**Records shown:**

-*-*-

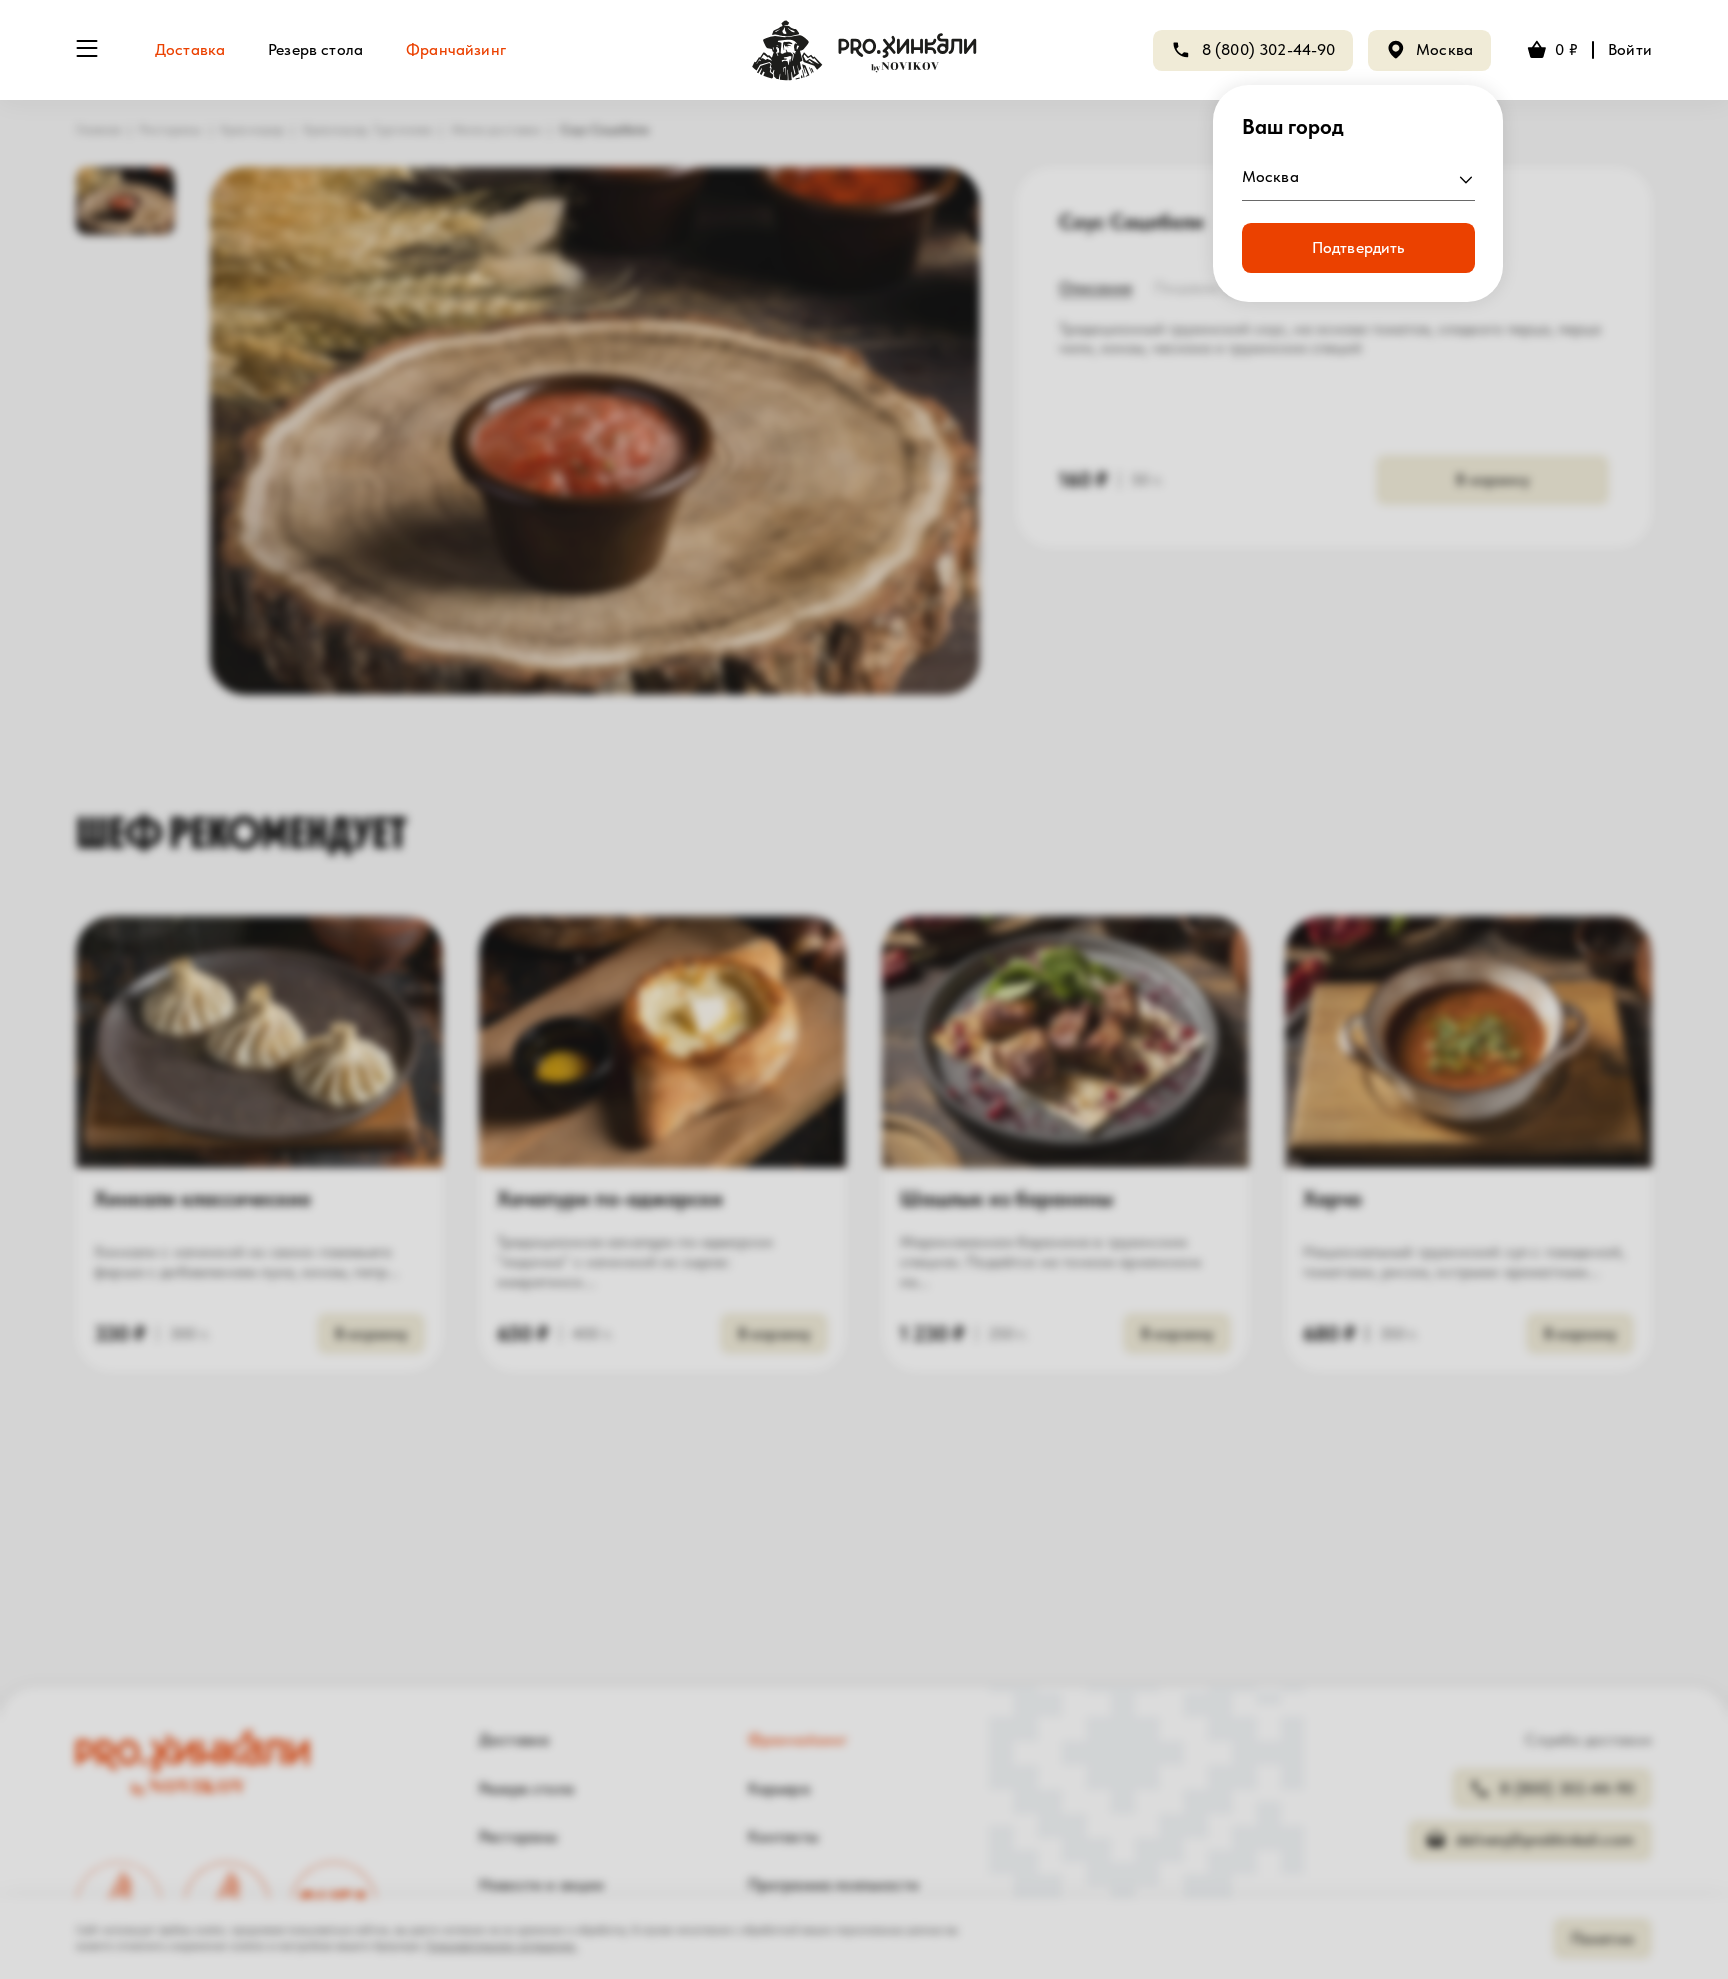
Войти (1630, 49)
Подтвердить (1358, 247)
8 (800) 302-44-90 (1269, 49)
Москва (1444, 49)
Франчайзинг (456, 49)
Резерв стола (315, 49)
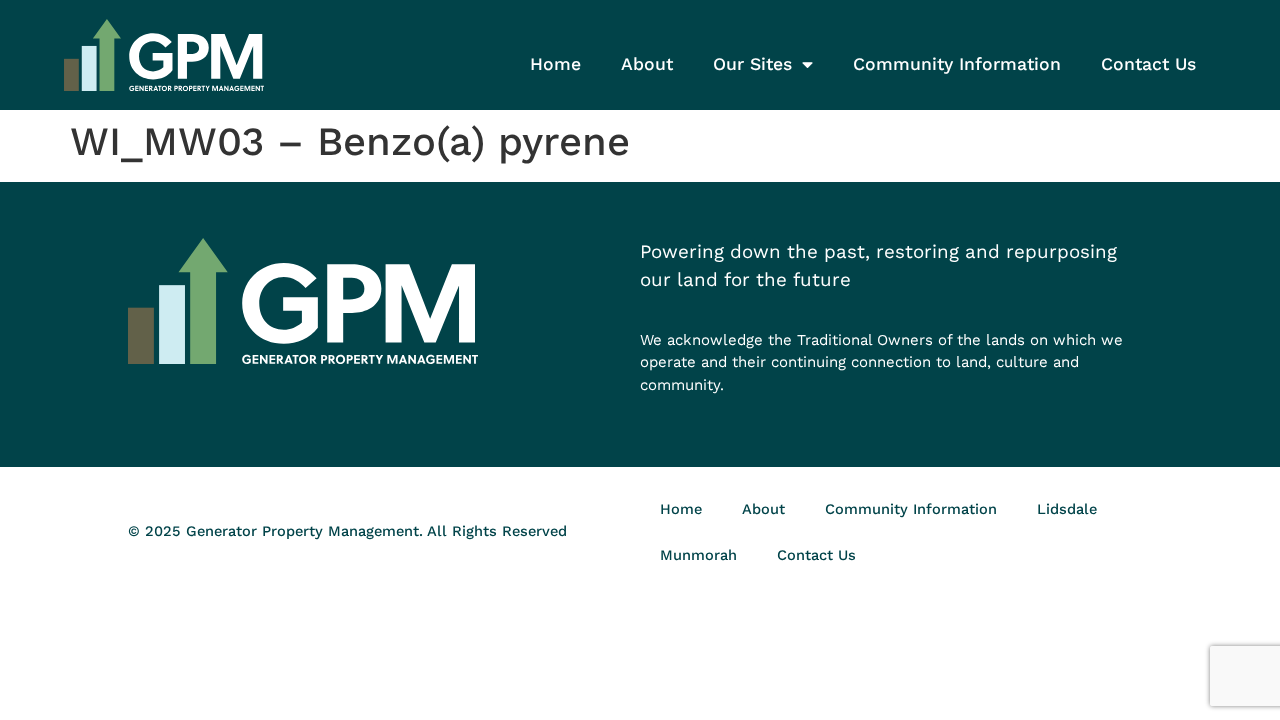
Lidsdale (1067, 509)
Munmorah (698, 555)
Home (555, 64)
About (647, 64)
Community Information (957, 64)
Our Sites (752, 64)
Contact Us (1148, 64)
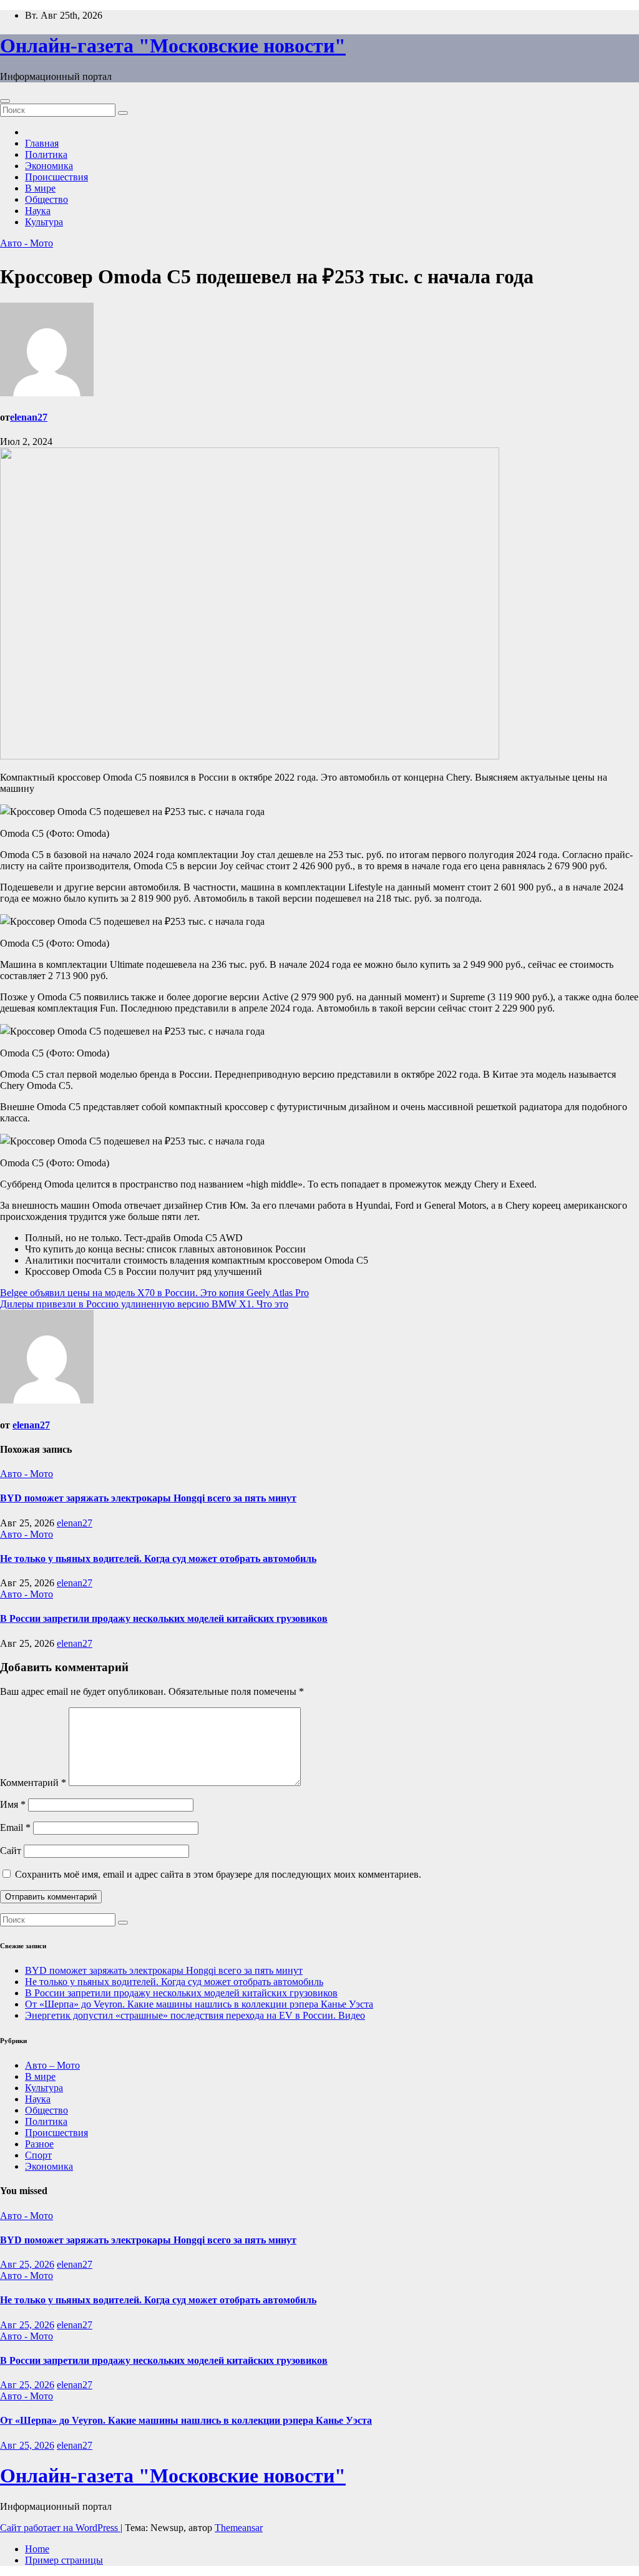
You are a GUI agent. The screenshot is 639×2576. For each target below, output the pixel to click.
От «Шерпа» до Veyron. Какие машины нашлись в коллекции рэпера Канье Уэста (199, 2004)
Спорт (38, 2155)
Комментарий (33, 1782)
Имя (13, 1804)
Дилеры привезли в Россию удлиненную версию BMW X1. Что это (144, 1304)
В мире (40, 188)
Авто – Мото (52, 2065)
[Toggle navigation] (5, 101)
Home (37, 2549)
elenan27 (28, 417)
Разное (39, 2144)
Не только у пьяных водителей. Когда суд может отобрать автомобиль (158, 1558)
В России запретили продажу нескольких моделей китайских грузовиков (164, 1618)
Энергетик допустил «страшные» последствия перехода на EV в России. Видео (195, 2015)
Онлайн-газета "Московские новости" (173, 45)
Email (15, 1827)
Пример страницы (64, 2560)
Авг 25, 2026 (27, 2264)
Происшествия (56, 177)
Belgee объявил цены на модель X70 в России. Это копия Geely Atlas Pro (154, 1292)
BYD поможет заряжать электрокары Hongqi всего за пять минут (148, 1498)
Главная (42, 143)
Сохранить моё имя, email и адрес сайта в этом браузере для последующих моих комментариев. (218, 1874)
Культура (44, 222)
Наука (38, 210)
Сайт (10, 1850)
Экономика (49, 165)
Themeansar (239, 2527)
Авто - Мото (26, 243)
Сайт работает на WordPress (60, 2527)
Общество (46, 199)
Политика (46, 154)
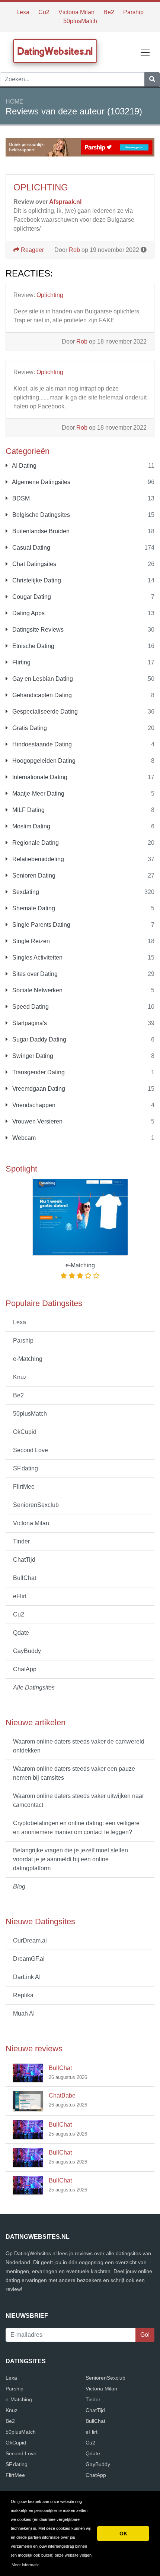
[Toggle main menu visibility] (145, 52)
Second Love (30, 1450)
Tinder (21, 1541)
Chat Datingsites (33, 564)
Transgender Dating (38, 1072)
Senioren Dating (33, 875)
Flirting (21, 662)
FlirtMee (24, 1486)
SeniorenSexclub (36, 1505)
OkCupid (24, 1432)
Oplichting (49, 295)
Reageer (31, 250)
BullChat (24, 1578)
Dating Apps (28, 613)
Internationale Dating (39, 777)
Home (14, 101)
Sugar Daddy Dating (38, 1039)
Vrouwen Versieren (37, 1121)
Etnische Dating (32, 646)
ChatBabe (62, 2095)
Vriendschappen (33, 1105)
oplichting (40, 187)
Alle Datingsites (34, 1687)
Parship (133, 12)
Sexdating (25, 892)
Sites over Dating (34, 974)
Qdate (21, 1633)
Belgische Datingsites (40, 515)
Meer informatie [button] (25, 2565)
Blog (19, 1886)
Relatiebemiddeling (37, 859)
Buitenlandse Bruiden (40, 531)
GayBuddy (27, 1651)
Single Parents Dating (40, 925)
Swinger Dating (32, 1056)
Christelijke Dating (36, 580)
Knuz (20, 1377)
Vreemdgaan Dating (38, 1088)
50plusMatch (80, 21)
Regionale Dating (35, 843)
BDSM (20, 498)
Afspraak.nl (65, 202)
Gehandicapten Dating (41, 695)
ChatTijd (24, 1559)
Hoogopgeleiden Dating (43, 761)
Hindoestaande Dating (41, 744)
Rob (74, 250)
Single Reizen (30, 941)
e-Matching (27, 1359)
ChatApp (24, 1669)
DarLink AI (27, 1977)
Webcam (23, 1138)
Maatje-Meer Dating (37, 793)
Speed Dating (30, 1006)
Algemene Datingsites (40, 482)
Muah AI (24, 2013)
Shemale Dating (33, 908)
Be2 (108, 12)
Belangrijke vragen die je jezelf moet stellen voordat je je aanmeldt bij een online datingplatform (70, 1859)
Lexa (22, 12)
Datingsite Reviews (37, 629)
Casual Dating (30, 547)
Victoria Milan (76, 12)
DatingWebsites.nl (55, 51)
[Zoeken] (152, 79)
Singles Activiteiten (37, 957)
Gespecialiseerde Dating (44, 711)
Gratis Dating (29, 728)
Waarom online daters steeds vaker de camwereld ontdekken (78, 1746)
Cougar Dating (31, 597)
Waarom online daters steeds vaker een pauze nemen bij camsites (74, 1773)
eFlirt (19, 1596)
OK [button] (123, 2534)
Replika (23, 1995)
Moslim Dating (30, 826)
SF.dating (25, 1468)
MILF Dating (28, 810)
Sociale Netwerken (37, 990)
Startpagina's (29, 1023)
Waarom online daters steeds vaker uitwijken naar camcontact (78, 1800)
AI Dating (23, 465)
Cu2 (43, 12)
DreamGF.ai (29, 1959)
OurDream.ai (30, 1940)
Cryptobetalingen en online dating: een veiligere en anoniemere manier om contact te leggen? (76, 1827)
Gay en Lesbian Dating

-*-*-

**What the task requires:** You are asked to reproduce each line above exactly, but to exclude the pictures.

**Solution for this task:**
Войти (1630, 49)
Подтвердить (1358, 247)
8 (800) 302-44-90 (1269, 49)
Москва (1444, 49)
Франчайзинг (456, 49)
Резерв стола (315, 49)
Lidsdale (1067, 509)
Munmorah (698, 555)
Home (555, 64)
About (647, 64)
Community Information (957, 64)
Our Sites (752, 64)
Contact Us (1148, 64)
You are a GUI agent. The screenshot is 639×2576. For each target below, output the pixel to click.
От «Шерпа» до Veyron. Какие машины нашлись в коллекции рэпера Канье Уэста (199, 2004)
Спорт (38, 2155)
Комментарий (33, 1782)
Имя (13, 1804)
Дилеры привезли в Россию удлиненную версию BMW X1. Что это (144, 1304)
В мире (40, 188)
Авто – Мото (52, 2065)
[Toggle navigation] (5, 101)
Home (37, 2549)
elenan27 (28, 417)
Разное (39, 2144)
Не только у пьяных водителей. Когда суд может отобрать автомобиль (158, 1558)
В России запретили продажу нескольких моделей китайских грузовиков (164, 1618)
Энергетик допустил «страшные» последствия перехода на EV в России. Видео (195, 2015)
Онлайн-газета "Московские новости" (173, 45)
Email (15, 1827)
Пример страницы (64, 2560)
Авг 25, 2026 (27, 2264)
Происшествия (56, 177)
Belgee объявил цены на модель X70 в России. Это копия Geely Atlas Pro (154, 1292)
BYD поможет заряжать электрокары Hongqi всего за пять минут (148, 1498)
Главная (42, 143)
Сохранить моё имя, email и адрес сайта в этом браузере для последующих моих комментариев. (218, 1874)
Культура (44, 222)
Наука (38, 210)
Сайт (10, 1850)
Экономика (49, 165)
Themeansar (239, 2527)
Авто - Мото (26, 243)
Сайт работает на WordPress (60, 2527)
Общество (46, 199)
Политика (46, 154)
[Toggle main menu visibility] (145, 52)
Second Love (30, 1450)
Tinder (21, 1541)
Chat Datingsites (33, 564)
Transgender Dating (38, 1072)
Senioren Dating (33, 875)
Flirting (21, 662)
FlirtMee (24, 1486)
SeniorenSexclub (36, 1505)
OkCupid (24, 1432)
Oplichting (49, 295)
Reageer (31, 250)
BullChat (24, 1578)
Dating Apps (28, 613)
Internationale Dating (39, 777)
Home (14, 101)
Sugar Daddy Dating (38, 1039)
Vrouwen Versieren (37, 1121)
Etnische Dating (32, 646)
ChatBabe (62, 2095)
Vriendschappen (33, 1105)
oplichting (40, 187)
Alle Datingsites (34, 1687)
Parship (133, 12)
Sexdating (25, 892)
Sites over Dating (34, 974)
Qdate (21, 1633)
Belgische Datingsites (40, 515)
Meer informatie [button] (25, 2565)
Blog (19, 1886)
Relatiebemiddeling (37, 859)
Buitenlandse Bruiden (40, 531)
GayBuddy (27, 1651)
Single Parents Dating (40, 925)
Swinger Dating (32, 1056)
Christelijke Dating (36, 580)
Knuz (20, 1377)
Vreemdgaan Dating (38, 1088)
50plusMatch (80, 21)
Regionale Dating (35, 843)
BDSM (20, 498)
Afspraak.nl (65, 202)
Gehandicapten Dating (41, 695)
ChatTijd (24, 1559)
Hoogopgeleiden Dating (43, 761)
Hindoestaande Dating (41, 744)
Rob (74, 250)
Single Reizen (30, 941)
e-Matching (27, 1359)
ChatApp (24, 1669)
DarLink AI (27, 1977)
Webcam (23, 1138)
Maatje-Meer Dating (37, 793)
Speed Dating (30, 1006)
Algemene Datingsites (40, 482)
Muah AI (24, 2013)
Shemale Dating (33, 908)
Be2 (108, 12)
Belangrijke vragen die je jezelf moet stellen voordat je je aanmeldt bij een online datingplatform (70, 1859)
Lexa (22, 12)
Datingsite Reviews (37, 629)
Casual Dating (30, 547)
Victoria Milan (76, 12)
DatingWebsites.nl (55, 51)
[Zoeken] (152, 79)
Singles Activiteiten (37, 957)
Gespecialiseerde Dating (44, 711)
Gratis Dating (29, 728)
Waarom online daters steeds vaker de camwereld ontdekken (78, 1746)
Cougar Dating (31, 597)
Waarom online daters steeds vaker een pauze nemen bij camsites (74, 1773)
eFlirt (19, 1596)
OK [button] (123, 2534)
Replika (23, 1995)
Moslim Dating (30, 826)
SF.dating (25, 1468)
MILF Dating (28, 810)
Sociale Netwerken (37, 990)
Startpagina's (29, 1023)
Waarom online daters steeds vaker uitwijken naar camcontact (78, 1800)
AI Dating (23, 465)
Cu2 (43, 12)
DreamGF.ai (29, 1959)
OurDream.ai (30, 1940)
Cryptobetalingen en online dating: een veiligere en anoniemere manier om contact te leggen? (76, 1827)
Gay en Lesbian Dating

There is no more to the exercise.